On Friday, the statewide snowpack was 21 percent of normal for the date, according to the California Department of Water Resources.

Forecasters expected snow to continue to fall overnight Sunday into Monday afternoon. At elevations between 6,500 feet and 7,500 feet, the total snowfall could measure up to 6 inches, forecaster Craig Shoemaker said. Up to a foot of snow could accumulate clear up to 10,000 feet elevation, above which 16 inches or more could fall.

“It’s a high-water content kind of snowpack. Real slushy,” Shoemaker said. To bolster the snowpack at lower elevations, “we need to have colder storm systems with snow at lower elevation levels. ... If we get it lower and colder, that would give us the kind of water storage that could help us in the future.”

But area ski resorts said in the short term, the storms seemed to help matters heading into the typically popular Presidents Day weekend.

Ski resorts near Tahoe reported seeing more than a foot of fresh snow since Friday, thanks to wet weather.

At Northstar California Resort, 13 inches accumulated over about two days along its higher elevations, spokeswoman Cassandra Walker said. Down below, rains soaked the village. Northstar’s top elevation is marked at 8,610 feet, while its base sits about 6,330 feet up.

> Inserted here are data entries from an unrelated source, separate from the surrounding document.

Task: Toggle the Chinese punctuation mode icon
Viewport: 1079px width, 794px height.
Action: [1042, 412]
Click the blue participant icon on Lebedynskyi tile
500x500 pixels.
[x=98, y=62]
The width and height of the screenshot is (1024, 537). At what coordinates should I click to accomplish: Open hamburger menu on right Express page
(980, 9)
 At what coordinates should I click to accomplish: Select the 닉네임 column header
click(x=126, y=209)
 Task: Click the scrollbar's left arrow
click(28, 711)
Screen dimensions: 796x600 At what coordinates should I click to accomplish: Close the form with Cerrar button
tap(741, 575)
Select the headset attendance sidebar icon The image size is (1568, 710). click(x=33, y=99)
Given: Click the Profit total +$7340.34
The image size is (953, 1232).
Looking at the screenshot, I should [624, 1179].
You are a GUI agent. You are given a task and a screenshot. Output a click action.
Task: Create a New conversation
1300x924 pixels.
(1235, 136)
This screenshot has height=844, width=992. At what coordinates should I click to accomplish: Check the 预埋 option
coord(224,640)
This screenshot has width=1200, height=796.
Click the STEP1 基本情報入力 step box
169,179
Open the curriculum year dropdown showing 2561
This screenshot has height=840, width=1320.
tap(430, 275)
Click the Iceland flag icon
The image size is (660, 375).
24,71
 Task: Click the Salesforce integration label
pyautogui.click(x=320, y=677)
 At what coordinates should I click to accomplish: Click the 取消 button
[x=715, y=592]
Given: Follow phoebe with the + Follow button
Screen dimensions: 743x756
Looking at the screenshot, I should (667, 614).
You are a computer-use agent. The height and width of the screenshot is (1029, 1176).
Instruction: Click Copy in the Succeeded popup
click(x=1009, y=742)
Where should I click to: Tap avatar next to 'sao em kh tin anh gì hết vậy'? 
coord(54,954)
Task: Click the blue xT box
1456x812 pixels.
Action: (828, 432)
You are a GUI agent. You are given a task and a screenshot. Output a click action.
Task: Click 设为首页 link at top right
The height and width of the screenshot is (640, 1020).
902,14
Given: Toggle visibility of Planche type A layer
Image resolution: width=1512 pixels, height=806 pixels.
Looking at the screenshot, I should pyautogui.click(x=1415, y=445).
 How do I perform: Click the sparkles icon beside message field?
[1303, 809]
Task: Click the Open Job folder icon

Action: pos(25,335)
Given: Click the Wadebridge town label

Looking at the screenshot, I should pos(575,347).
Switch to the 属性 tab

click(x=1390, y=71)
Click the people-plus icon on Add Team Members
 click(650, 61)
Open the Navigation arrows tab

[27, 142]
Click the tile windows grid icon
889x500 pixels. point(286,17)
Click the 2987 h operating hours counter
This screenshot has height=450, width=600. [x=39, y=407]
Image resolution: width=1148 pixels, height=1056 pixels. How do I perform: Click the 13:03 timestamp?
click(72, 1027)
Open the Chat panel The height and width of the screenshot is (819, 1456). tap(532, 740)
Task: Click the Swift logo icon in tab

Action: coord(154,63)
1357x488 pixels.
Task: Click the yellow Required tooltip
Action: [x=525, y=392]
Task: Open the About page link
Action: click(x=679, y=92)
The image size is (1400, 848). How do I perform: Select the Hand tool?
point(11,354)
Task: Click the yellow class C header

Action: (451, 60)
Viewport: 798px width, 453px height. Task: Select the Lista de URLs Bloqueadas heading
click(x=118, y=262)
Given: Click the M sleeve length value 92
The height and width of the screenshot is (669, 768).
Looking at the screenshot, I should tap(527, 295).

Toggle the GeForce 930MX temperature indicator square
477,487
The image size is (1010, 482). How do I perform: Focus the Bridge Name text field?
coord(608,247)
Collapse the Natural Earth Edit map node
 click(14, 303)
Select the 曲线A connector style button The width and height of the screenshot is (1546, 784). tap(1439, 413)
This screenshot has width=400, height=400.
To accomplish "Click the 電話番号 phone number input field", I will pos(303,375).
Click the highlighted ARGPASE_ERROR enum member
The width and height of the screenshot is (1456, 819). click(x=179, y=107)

Walker said skiers were grateful for the snowfall but were still hoping for more as February stretches on.

“We could really use the precipitation, that’s for sure,” she said.

Squaw Valley and Alpine Meadows reported 18 inches of snow and counting as of Sunday morning, and they posited that there could be up to 20 inches of snow on the upper mountain and up to 10 inches down from the mid-mountain down to its base by the time the skies clear on Monday. Their summit elevation tops out at over 9,000 feet.

“With totals of 12 to 18 inches already up top on Squaw and Alpine, it is possible we have storm totals for the weekend of 2 to 3 feet,” manager Bryan Allegretto wrote on the resort’s website.

Thunderstorms continued to loom Sunday evening, threatening to drench areas throughout the Central Valley from Merced up through Tehama County. The storms, which meteorologists said were difficult to predict in terms of timing or severity, were expected to bring with them hail, lightning and the possibility of tornadoes.

Winds up to 30 mph continued to whip through the Sacramento region Sunday evening, but thunderstorms, which create their own “miniweather systems,” could bring stronger gusts and brief onslaughts of heavy rain to areas otherwise expected to see relatively slow-but-steady precipitation into Monday morning, meteorologists warned.

As of 8:20 p.m. Sunday, 2.21 inches of rain had fallen in downtown Sacramento since Friday afternoon, according to the National Weather Service. Nearby, 2.75 inches fell over Sacramento Executive Airport and 2.38 at Sacramento International Airport. Some areas of the foothills were more drenched, with Placerville seeing 4.64 inches since Friday.

National Weather Service forecaster Craig Shoemaker said Executive Airport surpassed its previous record for Feb. 8 by Sunday afternoon. It had 1.34 inches of rain as of 8:20 p.m.; the previous record was 1.22 inches.

Sunday’s round of wet weather followed a relatively quiet Saturday. The 24-hour period starting 9 a.m. Saturday brought one-hundredth of an inch of rain to Sacramento and no more than two-thirds of an inch across the Central Valley after Friday storms left more than an inch of rain in their wake.

Few power outages were reported Sunday, according to SMUD and Pacific Gas and Electric Co., which struggled Friday to restore power to thousands of customers throughout the Sierra Nevada foothills after lightning and strong winds toppled trees and power lines.

After the storms dissipate, Northern California is in for another warm and dry week, forecasters said, with temperatures about 10 degrees above normal.